Archived Member Spotlights

Executive Member Spotlight:  Joe Quinn

Tell us who you are, where you work and what your title is.My Name is Joe Quinn. I am the Executive Director of the Arkansas Good Roads Foundation

What does effective leadership look like to you?

I think it matters a lot to judge the work you are doing for your organization by how visible the association is. Visibility means people know what you stand for and why it matters. If you go to your membership in January and ask them to to pay annual dues, and they have to wonder what you have done since last January, that is not really where you want your association or stakeholder group to be. Leadership is also about knowing what you are good at and maximizing those skills to better serve your clients or organization.

How long have you been a member of ASAE?

2 years

What is the most memorable ASAE Event you hosted or attended?

In the middle of the pandemic ASAE put together a great event at the governors mansion to give out the annual communication awards. Good Roads was excited to get an award for what we have done with our magazine. It was a very nicely done event, and it was executed within the complex confines of pulling people together in the midst of the pandemic.

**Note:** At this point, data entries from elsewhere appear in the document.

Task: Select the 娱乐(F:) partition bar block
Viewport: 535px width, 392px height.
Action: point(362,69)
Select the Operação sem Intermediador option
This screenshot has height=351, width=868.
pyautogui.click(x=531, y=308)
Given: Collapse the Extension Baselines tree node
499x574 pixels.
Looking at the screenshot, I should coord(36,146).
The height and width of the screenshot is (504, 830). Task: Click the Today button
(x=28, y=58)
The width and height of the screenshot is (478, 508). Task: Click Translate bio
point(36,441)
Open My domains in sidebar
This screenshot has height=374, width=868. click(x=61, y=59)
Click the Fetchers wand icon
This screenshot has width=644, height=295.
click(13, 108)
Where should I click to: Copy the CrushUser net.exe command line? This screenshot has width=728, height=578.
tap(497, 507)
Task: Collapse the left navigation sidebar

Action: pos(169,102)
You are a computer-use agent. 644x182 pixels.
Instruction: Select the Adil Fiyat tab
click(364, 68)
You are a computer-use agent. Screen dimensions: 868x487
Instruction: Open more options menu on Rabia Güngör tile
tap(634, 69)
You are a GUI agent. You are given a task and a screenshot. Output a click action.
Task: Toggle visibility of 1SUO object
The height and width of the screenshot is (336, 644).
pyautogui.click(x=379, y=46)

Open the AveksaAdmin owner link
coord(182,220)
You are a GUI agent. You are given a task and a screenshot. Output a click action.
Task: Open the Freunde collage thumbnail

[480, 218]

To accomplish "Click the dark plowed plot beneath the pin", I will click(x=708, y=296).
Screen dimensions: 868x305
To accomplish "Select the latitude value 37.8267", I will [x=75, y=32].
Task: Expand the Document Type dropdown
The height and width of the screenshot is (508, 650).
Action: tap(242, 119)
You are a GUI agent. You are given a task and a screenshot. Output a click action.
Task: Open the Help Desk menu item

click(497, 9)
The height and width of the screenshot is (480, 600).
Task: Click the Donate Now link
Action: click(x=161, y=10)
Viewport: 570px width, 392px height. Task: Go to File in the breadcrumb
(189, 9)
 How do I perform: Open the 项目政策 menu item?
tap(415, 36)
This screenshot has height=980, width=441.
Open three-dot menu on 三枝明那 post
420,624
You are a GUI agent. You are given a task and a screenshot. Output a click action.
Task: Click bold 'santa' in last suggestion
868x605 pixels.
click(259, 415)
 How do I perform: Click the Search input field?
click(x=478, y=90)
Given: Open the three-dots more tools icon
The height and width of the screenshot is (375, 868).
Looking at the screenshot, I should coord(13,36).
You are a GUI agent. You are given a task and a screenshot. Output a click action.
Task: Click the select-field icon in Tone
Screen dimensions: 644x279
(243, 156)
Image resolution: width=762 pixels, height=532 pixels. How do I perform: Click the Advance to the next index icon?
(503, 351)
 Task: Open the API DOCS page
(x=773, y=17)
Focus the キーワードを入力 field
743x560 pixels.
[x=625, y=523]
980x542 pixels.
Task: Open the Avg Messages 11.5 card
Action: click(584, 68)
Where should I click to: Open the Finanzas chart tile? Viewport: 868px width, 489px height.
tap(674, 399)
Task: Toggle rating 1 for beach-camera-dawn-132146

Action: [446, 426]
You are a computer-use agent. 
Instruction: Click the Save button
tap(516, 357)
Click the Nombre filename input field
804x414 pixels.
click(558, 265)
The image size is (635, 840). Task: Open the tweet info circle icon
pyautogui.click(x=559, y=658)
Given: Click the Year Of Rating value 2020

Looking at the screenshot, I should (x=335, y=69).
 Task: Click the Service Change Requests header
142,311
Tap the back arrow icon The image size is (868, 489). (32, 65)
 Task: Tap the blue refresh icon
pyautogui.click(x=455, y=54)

What would you tell others about ASAE?

The association management world is a small world and it helps you to be involved and see what others are doing.

What is the most effective daily habit you possess?

I think I am pretty organized. You have to be organized if you are going to be a fundraiser, a policy thought leader, a communicator, and a magazine editor all rolled into one job. I also try on an ongoing basis to think of new techniques and ideas to make Good Roads a better stakeholder group, without my executive board having to ask me to try new things. Be creative and be proactive about bringing ideas to the board.

Anything special or unique you'd like membership to know about you?

I do a lot of hand written thank you notes to the members who donate to the organization. This is an old school thing that makes a difference. This is advice that your mom probably taught you, but in an e mail and text focused world, there is still great value in adding a personal touch to saying thank you.